The ImageId is an indicator of the specific Guest program used to generate a proof. A simple mental model is that the ImageId is a digest of the ELF file executed within the zkvm and of its boot environment. More information on ImageId can be found here.

The ImageId can change frequently, especially on testnets, since any update to the Guest code changes the executable bytecode, which in turn changes the ImageId. This is a desirable feature because it assures developers that the exact Guest code executed is the one they expected. It also prevents attackers from providing a proof generated by a malicious or incorrect Guest that would falsely attest to a particular state.

The guestCallId returned by the vlayer prover improves error handling and enables the whitelisting of specific ImageIds.

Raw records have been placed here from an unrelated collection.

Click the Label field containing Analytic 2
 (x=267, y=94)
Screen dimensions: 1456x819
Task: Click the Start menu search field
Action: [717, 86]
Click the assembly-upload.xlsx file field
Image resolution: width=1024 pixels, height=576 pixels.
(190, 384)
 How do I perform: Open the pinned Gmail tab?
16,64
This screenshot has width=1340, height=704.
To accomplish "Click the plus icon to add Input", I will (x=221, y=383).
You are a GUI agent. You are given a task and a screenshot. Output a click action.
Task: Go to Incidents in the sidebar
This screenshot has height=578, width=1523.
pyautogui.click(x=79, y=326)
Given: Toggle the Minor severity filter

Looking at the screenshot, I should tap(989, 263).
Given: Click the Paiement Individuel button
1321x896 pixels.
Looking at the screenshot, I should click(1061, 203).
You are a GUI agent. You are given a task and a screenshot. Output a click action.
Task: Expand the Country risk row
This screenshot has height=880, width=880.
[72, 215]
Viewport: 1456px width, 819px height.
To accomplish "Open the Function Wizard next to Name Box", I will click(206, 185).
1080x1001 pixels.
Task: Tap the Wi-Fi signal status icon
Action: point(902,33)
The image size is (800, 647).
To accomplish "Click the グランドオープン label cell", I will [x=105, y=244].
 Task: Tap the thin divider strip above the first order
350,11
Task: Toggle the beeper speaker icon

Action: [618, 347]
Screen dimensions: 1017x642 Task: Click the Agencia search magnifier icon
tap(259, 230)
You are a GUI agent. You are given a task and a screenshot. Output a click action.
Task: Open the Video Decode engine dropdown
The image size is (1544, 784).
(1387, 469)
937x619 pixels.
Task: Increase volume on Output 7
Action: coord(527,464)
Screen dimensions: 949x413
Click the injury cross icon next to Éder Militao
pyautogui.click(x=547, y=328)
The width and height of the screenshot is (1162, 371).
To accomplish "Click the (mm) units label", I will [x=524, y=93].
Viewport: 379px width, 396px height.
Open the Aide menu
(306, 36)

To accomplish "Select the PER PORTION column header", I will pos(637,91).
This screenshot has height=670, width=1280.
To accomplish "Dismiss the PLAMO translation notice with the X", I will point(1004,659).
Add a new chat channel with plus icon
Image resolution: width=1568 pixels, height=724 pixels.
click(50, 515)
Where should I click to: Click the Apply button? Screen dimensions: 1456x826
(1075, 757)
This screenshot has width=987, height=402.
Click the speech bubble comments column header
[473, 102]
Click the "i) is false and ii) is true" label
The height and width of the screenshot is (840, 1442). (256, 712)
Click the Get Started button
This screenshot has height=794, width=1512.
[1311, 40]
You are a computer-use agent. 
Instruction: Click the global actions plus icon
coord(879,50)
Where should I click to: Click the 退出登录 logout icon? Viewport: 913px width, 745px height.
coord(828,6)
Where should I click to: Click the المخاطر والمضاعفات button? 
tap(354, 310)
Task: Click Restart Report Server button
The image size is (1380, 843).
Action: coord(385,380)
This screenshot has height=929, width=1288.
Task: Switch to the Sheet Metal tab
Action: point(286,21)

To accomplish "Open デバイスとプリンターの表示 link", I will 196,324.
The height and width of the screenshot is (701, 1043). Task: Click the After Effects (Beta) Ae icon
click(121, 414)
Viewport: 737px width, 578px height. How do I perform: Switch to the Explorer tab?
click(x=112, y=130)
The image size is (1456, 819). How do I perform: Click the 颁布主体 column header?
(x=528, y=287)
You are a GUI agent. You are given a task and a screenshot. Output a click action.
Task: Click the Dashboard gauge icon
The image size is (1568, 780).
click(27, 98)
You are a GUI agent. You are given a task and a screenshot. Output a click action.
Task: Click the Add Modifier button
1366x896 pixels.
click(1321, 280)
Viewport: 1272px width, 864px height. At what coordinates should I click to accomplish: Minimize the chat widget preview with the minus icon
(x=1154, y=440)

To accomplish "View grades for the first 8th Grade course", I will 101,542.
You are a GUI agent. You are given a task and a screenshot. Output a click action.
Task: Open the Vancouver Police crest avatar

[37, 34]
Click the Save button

Note: The callGuestId field is not part of the journalDigest and therefore is not cryptographically validated meaning transaction sender can try to put overwrite this field. However, this does not impact security, since proofs generated for one ImageId will fail to verify in the context of a different ImageId.

Data encoding summary

Below, is a schema of how a block of data is encoded in different structures at different stages.

Schema

Structures

The Proof structure looks as follows:

struct Proof {
    uint32 length;
    Seal seal;
    CallAssumptions callAssumptions;
}

with Seal having the following structure:

enum ProofMode {
    GROTH16,
    FAKE
}

struct Seal {
    bytes32[8] seal;
    ProofMode mode;
}

and the following structure of CallAssumptions:

struct CallAssumptions {
    address proverContractAddress;
    bytes4 functionSelector;
    uint256 settleBlockNumber;
    bytes32 settleBlockHash;
}

Note that Proof, Seal and CallAssumptions structures are generated based on Solidity code from with sol! macro.

Feature-specific

Libraries

library EmailProofLib {
    function verify(UnverifiedEmail memory unverifiedEmail) internal view returns (VerifiedEmail memory);
}

library WebProofLib {
    function verify(WebProof memory webProof, string memory dataUrl) internal view returns (Web memory);
    function recover(WebProof memory webProof) internal view returns (Web memory);
}
Note that `EmailProofLib.verify()` and `WebProofLib.verify()` functions are intended to be called during the proving process, unlike the `Verifier.verify()`.

Structures

Unverified Email

The UnverifiedEmail is passed into the EmailProofLib.verify() function. It returns the VerifiedEmail struct, described below.

struct UnverifiedEmail {
    string email; // Raw MIME-encoded email
    DnsRecord dnsRecord;
    VerificationData verificationData;
}

// Describes DNS record, according to DoH spec
struct DnsRecord {
    string name;
    uint8 recordType;
    string data;
    uint64 ttl;
}

// Signature data of the DNS record
struct VerificationData {
    uint64 validUntil; // Signature expiration timestamp
    bytes signature; // DNS Notary signature of the serialized DNS record
    bytes pubKey; // Public key used for signature
}

Verified Email

struct VerifiedEmail {
    string from; // Sender email address
    string to; // Recipient email address
    string subject; // Email subject
    string body; // Email body
}

Two Proving Modes

To support two proving modes, vlayer provides a set of smart contracts connected to the Verifier contract, one for each mode:

  • DEVELOPMENT - Automatically deployed with each Prover contract, but only on development and test networks. This mode will be used if the ProofMode decoded from SEAL is FAKE.
  • PRODUCTION - This requires infrastructure deployed ahead of time that performs actual verification. This mode will be used if the ProofMode decoded from SEAL is GROTH16.